The number of completed proxy temple endowments is approaching an estimated 140 million, meaning that this work has been performed for about .13 percent (just over one-tenth of 1 percent) of the earth’s estimated historic population of 105 billion. Obviously, an enormous amount of work remains to be done.
Considering the scope of the unfinished work for the dead, Elder Boyd K. Packer of the Quorum of the Twelve Apostles said in 1977:
“When we contemplate how big it is, it is astonishing; it is past astonishing, it is overwhelming!
“But it is not discouraging. …
“If the numbers seem staggering, we will move ahead. If the process is tedious, we will move ahead anyway. If the records have been lost, if the obstacles and opposition are overwhelming, we will move ahead anyway” (That They May Be Redeemed [address delivered at regional representatives’ seminar, 1 Apr. 1977], 1–2; emphasis in original).
From Adam until the earthly ministry of the Savior, ordinances were performed in temples only for the living. Following the Atonement of Jesus Christ, the way was opened for the gospel to be preached in the spirit world and, through the Restoration, for ordinances to be performed in behalf of the dead.
Proxy temple work began after necessary keys were restored by Elijah, who, as prophesied, returned to earth “to turn the hearts of the fathers to the children, and the children to the fathers” (D&C 110:15; cf. Mal. 4:5–6).
The significance of Elijah’s return became clear when the ordinance of proxy baptism for deceased ancestors was instituted. The Prophet Joseph Smith wrote in 1840: “The Saints have the privilege of being baptized for those of their relatives who are dead, whom they believe would have embraced the Gospel, if they had been privileged with hearing it, and who have received the Gospel in the spirit, through the instrumentality of those who have been commissioned to preach to them while in prison” (History of the Church, 4:231).
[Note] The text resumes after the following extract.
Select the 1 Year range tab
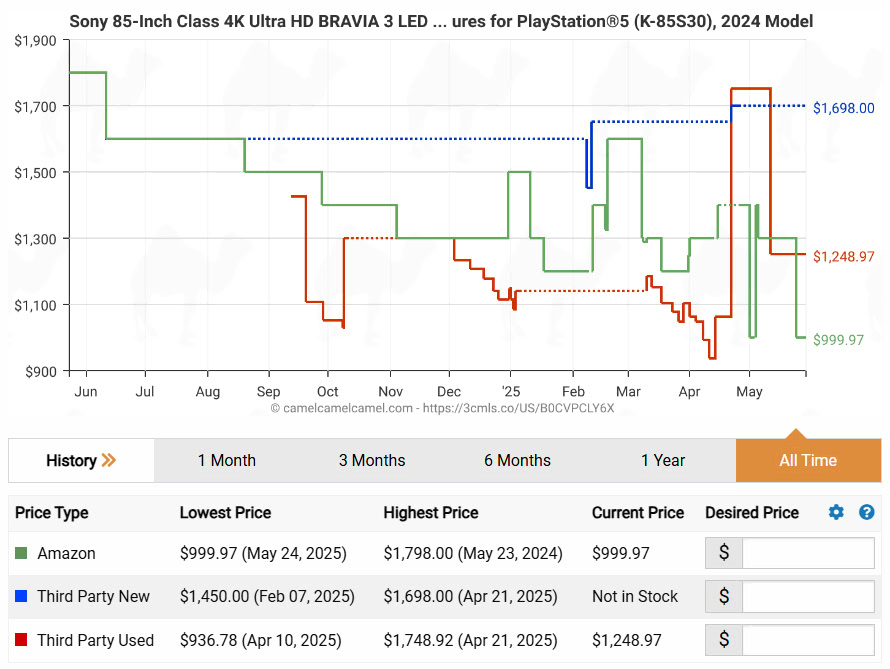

In 1977 President Spencer W. Kimball stressed the importance of work for the dead:
“We do not know how many millions of spirits are involved. We know that many have passed away in wars, pestilence, and in various accidents. We know that the spirit world is filled with the spirits of men who are waiting for you and me to get busy. …
“We wonder about our progenitors—grandparents, great-grandparents, great-great-grandparents, etc. What do they think of you and me? We are their offspring. We have the responsibility to do their temple work, and the beautiful temples of the Lord stand day after day, yet we do not fill them always. We have a grave responsibility that we cannot avoid, and may stand in jeopardy if we fail to do this important work” (“The Things of Eternity—Stand We in Jeopardy?” Ensign, Jan. 1977, 5).
The promise of heavenly help is extended to those who diligently work in behalf of their ancestors. Elder Packer also said: “Revelation comes to individual members as they are led to discover their family records in ways that are miraculous indeed. And there is a feeling of inspiration attending this work that can be found in no other. When we have done all that we can do, we shall be given the rest. The way will be opened up” (Ensign, Nov. 1975, 99).
We have the privilege of helping unite the eternal family of our Heavenly Father through the binding ordinances of the temple. We should be eager to provide these ordinances for as many of our ancestors as possible, regardless of their seemingly countless numbers.